La sequía, como todo en la naturaleza, es cíclica. Los periodos de repetición pueden ser más o menos amplios, pero siempre se dan. Erupciones, glaciaciones… todo vuelve tarde o temprano. Por lo tanto, la situación excepcional de falta de agua hay que afrontarla con preocupación, sí, pero sin enloquecer. Eso no quiere decir que no debamos exigirle a la Administración que gestione el problema –va tarde… otra vez–, y estaría bien que estos episodios nos sirvieran para concienciarnos acerca del derroche al que estamos acostumbrados. Hay que ir cambiando los hábitos ultraconsumistas poco a poco porque, de lo contrario, entraremos de lleno en otro tipo de consumismo: el de consumismo jersey, consumismo coche y consumisma mochila por los años de los años.
En España, se registran largos periodos sin agua en casi todas las décadas, mientras en el caso concreto de Cataluña las dos sequías más graves que se recuerdan son la de 1994 –con restricciones de grifo–, previas a las fatídicas inundaciones de otoño, y la de 1970, la que menciona la Generalitat como referencia; la compara con la extrema situación actual.
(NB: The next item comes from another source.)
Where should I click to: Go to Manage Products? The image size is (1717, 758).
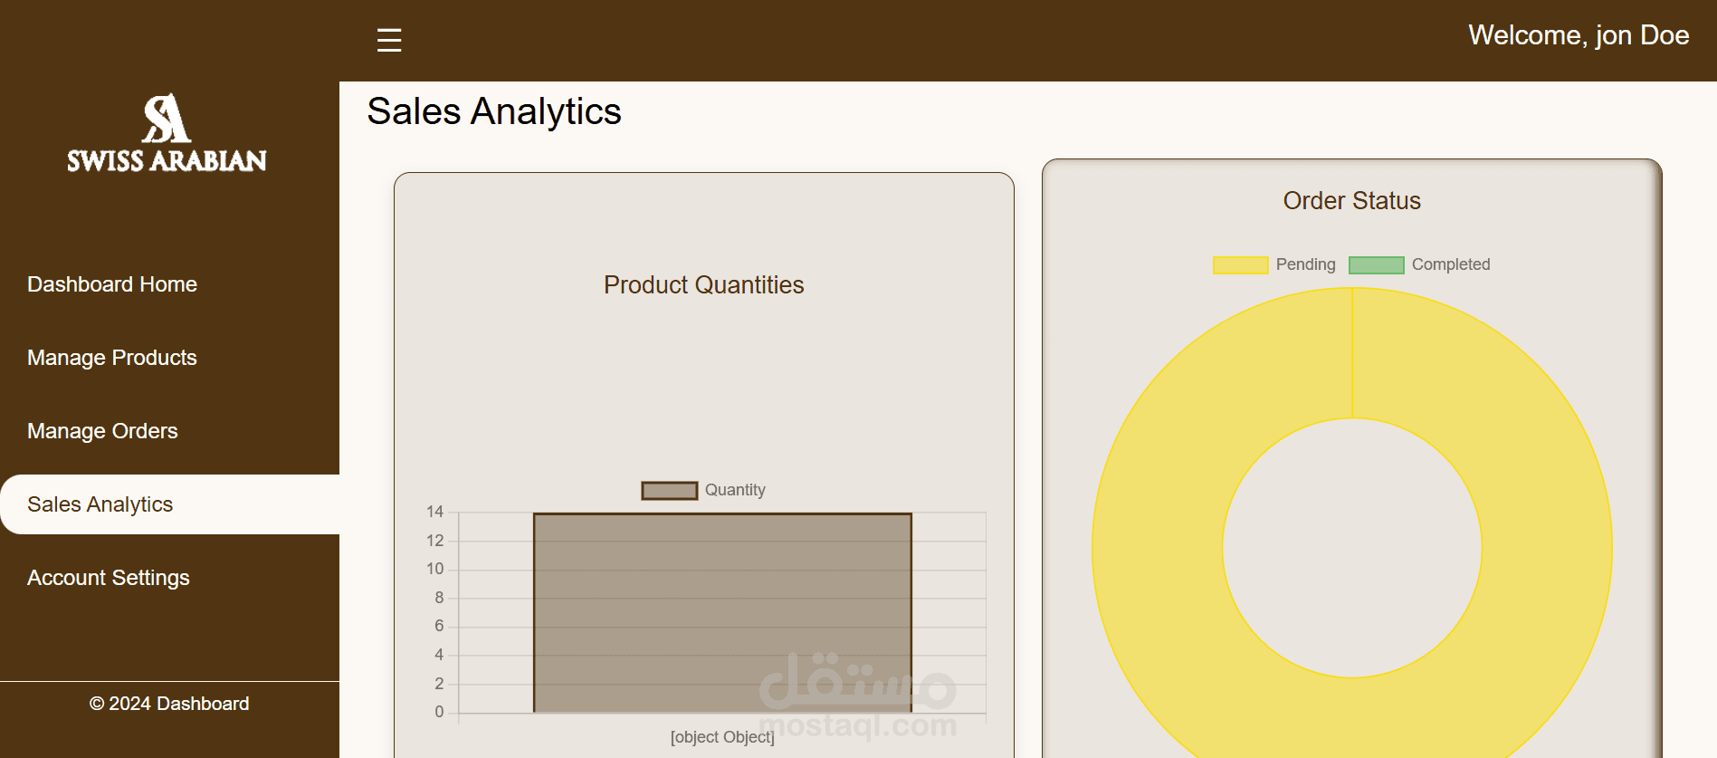(112, 358)
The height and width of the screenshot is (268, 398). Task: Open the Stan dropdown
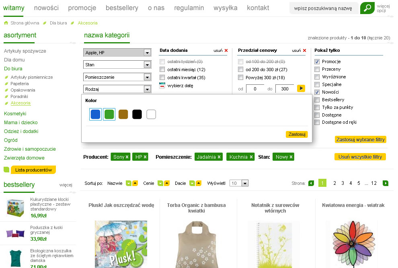147,65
Por lo tanto, no se puede decir que esto nos ha cogido por sorpresa, que es algo insólito, entre otras cosas porque hay datos históricos y porque hace más de dos años que no llueve. Tiempo ha habido para tomar decisiones. Pero, de nuevo, vamos tarde. Recuerda a lo que pasó con el Covid-19.
Igual que ocurrió con la pandemia, la sequía no se veía venir. Como pasó con el Covid-19, los partidos políticos son incapaces de ponerse de acuerdo, pues priorizan sus intereses electoralistas –y no olvidemos que estamos a dos meses de las municipales–. También sucedió con la crisis sanitaria que nuestros dirigentes no saben ni por dónde empezar, cuando el sentido común dice que hay que rodearse de los entendidos en la materia para hallar soluciones al problema, pero parece que son más importantes las guerras fratricidas del independentismo. Del mismo modo que entonces, se avecinan restricciones para tapar la nula gestión y sanciones sin ton ni son. Y, por qué no, tampoco le va mal al poder tener a la población preocupada por cualquier asunto, pues así es más fácil mantenerla bajo control. Suerte tenemos de las desalinizadoras –insuficientes a todas luces–, de los acuíferos y de otros recursos que están alargando la agonía, pero hay que actuar ya. ¡Que Dios nos pille confesados!